European MRO providers are facing tough times with the economic outlook uncertain and industry trends making growth more difficult to achieve, prominent forecasters said at Aviation Week’s MRO Europe conference in Amsterdam.
While airlines are expected to spend 5.7% more on their MRO actitivies this year on a worldwide basis, the European market is flat or could contract if economic conditions deteriorate. As David Stewart (ICF SH&E) points out, even over the next 10 years the MRO spend will increase by only around $1.3 billion in Europe. That compares to around $6 billion for China and $4.4 billion in the rest of Asia-Pacific.
The economy is one thing, but there is one key trend that has to get MRO providers concerned: airlines are retiring their aircraft earlier than they have historically done, mainly because the incentive to operate more fuel efficient jets has never been higher than today.

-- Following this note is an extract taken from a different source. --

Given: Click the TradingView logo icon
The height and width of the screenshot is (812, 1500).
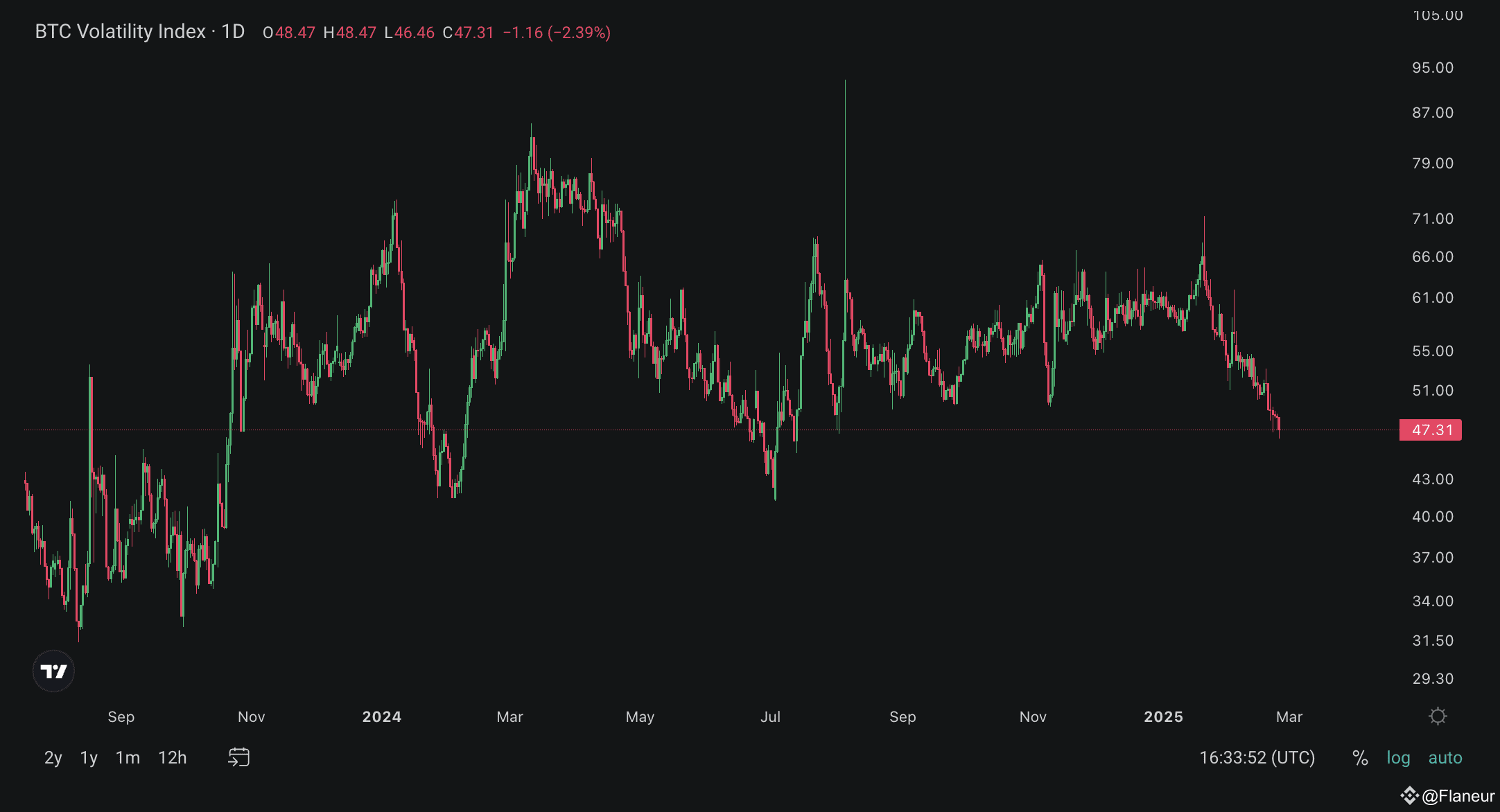Looking at the screenshot, I should click(53, 671).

Globally, more than 400 retirements per year have become normal and as David Marcontell, President and COO of TeamSAI, outlines, that figure is to rise beyond 500 in 2012. According to Stewart, airlines have operated A320s for an average 26 or 27 years, but that figure is now going down significantly to little over 20 years and “even younger aircraft are parted out,” he says. “The fleet is getting younger faster,” says Marcontell.

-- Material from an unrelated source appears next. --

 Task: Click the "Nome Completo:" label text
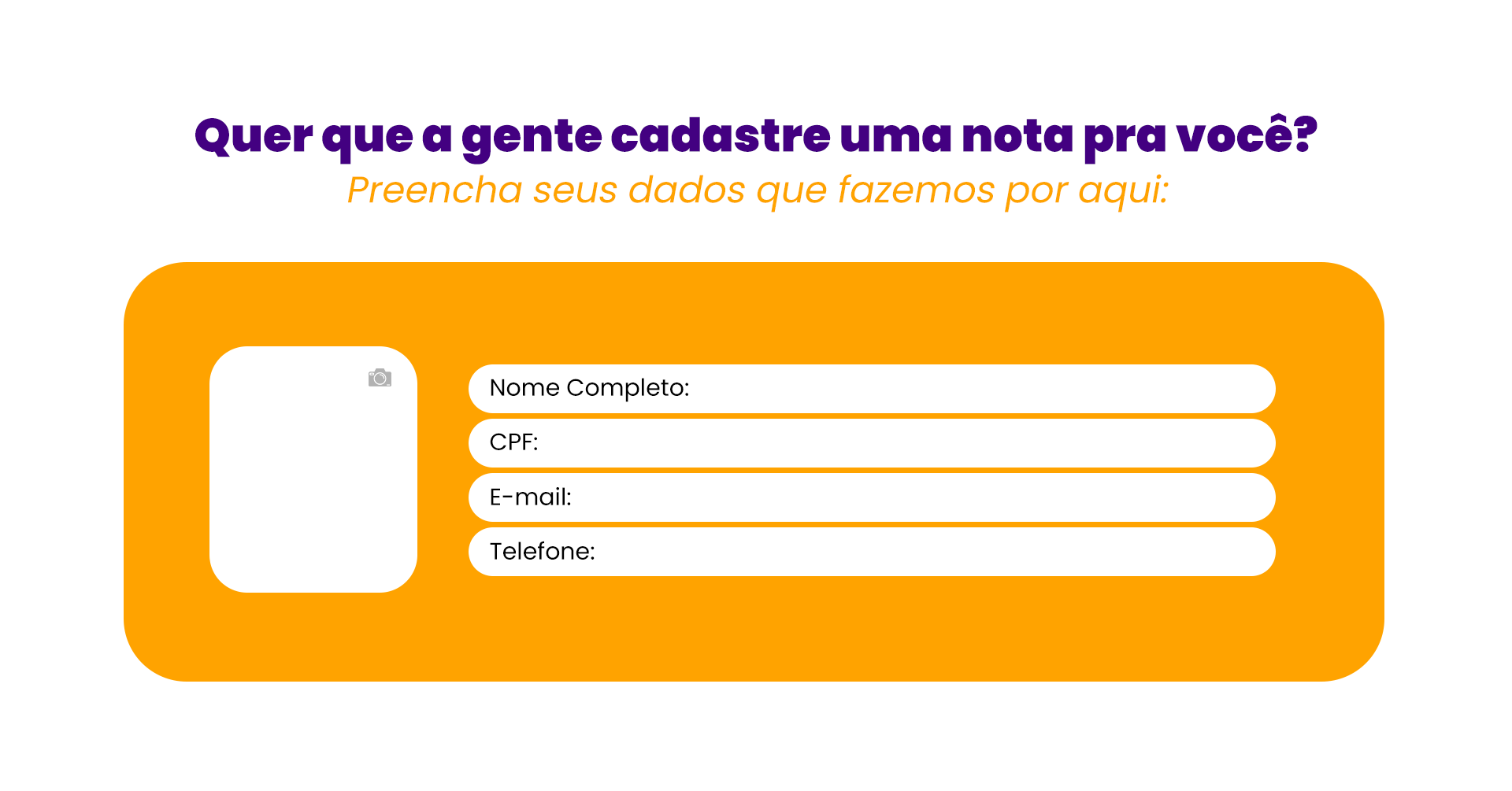589,388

For MROs, that means per unit revenues are declining with older aircraft typically requiring more work.
Independent MROs are also facing new competition with the introduction of new aircraft models such as the Boeing 787 and the Airbus A350s. Their phasing in provides the industry with the opportunity to develop new “MRO supply chain business models,” Stewart believes. But that may also not be good news as “we are moving into a more OEM centric MRO environment.” Even for the big independent providers such as Air France Industries and Lufthansa Technik, that will mean more competition with OEMs raising the question how sustainable current strategies are.